• [INFORMATION PROVIDED]:
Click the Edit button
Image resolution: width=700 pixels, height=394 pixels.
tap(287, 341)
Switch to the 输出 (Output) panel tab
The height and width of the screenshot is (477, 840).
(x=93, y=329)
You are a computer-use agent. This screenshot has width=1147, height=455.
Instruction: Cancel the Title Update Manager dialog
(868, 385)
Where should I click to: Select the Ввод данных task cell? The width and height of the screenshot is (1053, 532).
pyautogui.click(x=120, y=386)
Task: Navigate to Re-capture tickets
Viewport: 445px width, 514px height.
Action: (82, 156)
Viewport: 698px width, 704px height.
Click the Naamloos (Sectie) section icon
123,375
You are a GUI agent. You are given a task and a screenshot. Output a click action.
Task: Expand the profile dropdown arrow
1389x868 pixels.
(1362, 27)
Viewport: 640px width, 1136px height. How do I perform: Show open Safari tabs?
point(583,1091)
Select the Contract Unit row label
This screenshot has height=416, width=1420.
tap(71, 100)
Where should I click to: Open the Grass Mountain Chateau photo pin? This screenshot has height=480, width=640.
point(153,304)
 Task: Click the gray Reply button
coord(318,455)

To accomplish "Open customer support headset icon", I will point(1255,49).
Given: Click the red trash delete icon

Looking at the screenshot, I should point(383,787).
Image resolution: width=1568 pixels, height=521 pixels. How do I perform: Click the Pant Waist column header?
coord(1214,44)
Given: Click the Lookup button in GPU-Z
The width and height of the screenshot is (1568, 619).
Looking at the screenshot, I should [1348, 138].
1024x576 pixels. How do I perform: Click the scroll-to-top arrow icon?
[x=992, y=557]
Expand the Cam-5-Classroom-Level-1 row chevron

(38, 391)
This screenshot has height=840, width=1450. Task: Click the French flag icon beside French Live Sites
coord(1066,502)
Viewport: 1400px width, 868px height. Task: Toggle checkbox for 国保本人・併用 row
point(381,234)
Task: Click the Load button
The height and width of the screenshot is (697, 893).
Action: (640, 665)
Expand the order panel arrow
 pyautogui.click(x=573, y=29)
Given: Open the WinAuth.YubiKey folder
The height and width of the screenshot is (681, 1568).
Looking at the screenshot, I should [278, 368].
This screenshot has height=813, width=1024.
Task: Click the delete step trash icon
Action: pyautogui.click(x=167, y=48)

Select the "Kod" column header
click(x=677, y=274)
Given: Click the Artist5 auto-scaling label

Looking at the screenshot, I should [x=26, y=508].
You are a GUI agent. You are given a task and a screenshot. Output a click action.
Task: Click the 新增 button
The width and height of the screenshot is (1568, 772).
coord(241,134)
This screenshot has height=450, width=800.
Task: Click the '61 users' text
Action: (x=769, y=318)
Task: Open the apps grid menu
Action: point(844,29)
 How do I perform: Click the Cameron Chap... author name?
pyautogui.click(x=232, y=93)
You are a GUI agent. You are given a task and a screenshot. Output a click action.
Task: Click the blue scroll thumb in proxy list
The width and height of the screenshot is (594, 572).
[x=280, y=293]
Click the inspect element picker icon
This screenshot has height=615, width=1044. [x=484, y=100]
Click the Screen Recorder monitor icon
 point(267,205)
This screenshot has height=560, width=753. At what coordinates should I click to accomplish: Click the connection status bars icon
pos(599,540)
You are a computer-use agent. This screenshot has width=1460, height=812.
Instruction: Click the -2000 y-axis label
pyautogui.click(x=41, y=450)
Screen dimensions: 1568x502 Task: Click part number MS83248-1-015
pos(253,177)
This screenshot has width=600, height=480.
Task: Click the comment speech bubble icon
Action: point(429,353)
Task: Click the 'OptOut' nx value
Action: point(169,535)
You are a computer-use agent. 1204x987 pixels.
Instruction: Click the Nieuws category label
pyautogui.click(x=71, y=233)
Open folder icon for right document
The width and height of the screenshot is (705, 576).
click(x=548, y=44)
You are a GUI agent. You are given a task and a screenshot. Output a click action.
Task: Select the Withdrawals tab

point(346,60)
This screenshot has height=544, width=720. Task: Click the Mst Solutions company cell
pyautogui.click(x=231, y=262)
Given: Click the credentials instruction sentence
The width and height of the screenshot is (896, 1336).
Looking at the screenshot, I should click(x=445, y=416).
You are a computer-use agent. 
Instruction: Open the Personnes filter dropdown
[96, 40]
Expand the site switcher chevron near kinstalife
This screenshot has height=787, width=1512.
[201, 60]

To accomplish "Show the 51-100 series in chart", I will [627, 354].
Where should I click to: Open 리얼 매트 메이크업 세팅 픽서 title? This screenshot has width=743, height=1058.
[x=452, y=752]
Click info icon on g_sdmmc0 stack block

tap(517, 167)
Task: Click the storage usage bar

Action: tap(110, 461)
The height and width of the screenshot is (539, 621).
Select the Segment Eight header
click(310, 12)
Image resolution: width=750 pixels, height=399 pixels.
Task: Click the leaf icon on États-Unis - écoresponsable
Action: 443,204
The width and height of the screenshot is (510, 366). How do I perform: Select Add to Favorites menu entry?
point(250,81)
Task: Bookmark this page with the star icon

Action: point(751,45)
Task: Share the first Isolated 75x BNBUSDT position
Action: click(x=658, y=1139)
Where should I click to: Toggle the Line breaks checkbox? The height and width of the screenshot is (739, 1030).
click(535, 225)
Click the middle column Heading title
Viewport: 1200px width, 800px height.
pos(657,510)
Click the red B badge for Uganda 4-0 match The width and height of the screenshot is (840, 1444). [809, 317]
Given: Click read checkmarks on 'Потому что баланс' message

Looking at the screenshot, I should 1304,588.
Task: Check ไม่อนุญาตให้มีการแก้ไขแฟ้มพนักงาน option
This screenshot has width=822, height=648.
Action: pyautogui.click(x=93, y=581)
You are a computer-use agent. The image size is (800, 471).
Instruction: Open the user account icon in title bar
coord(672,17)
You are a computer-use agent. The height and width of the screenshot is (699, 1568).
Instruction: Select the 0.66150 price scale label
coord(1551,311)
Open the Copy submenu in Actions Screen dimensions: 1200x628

• [WHAT YOU NEED TO DO]:
Copy every line of the data above, beginning with the first and ending with the line that contains "has width=1147, height=455.", and give nothing more.

• [EXPECTED OUTPUT]:
Click the Edit button
Image resolution: width=700 pixels, height=394 pixels.
tap(287, 341)
Switch to the 输出 (Output) panel tab
The height and width of the screenshot is (477, 840).
(x=93, y=329)
You are a computer-use agent. This screenshot has width=1147, height=455.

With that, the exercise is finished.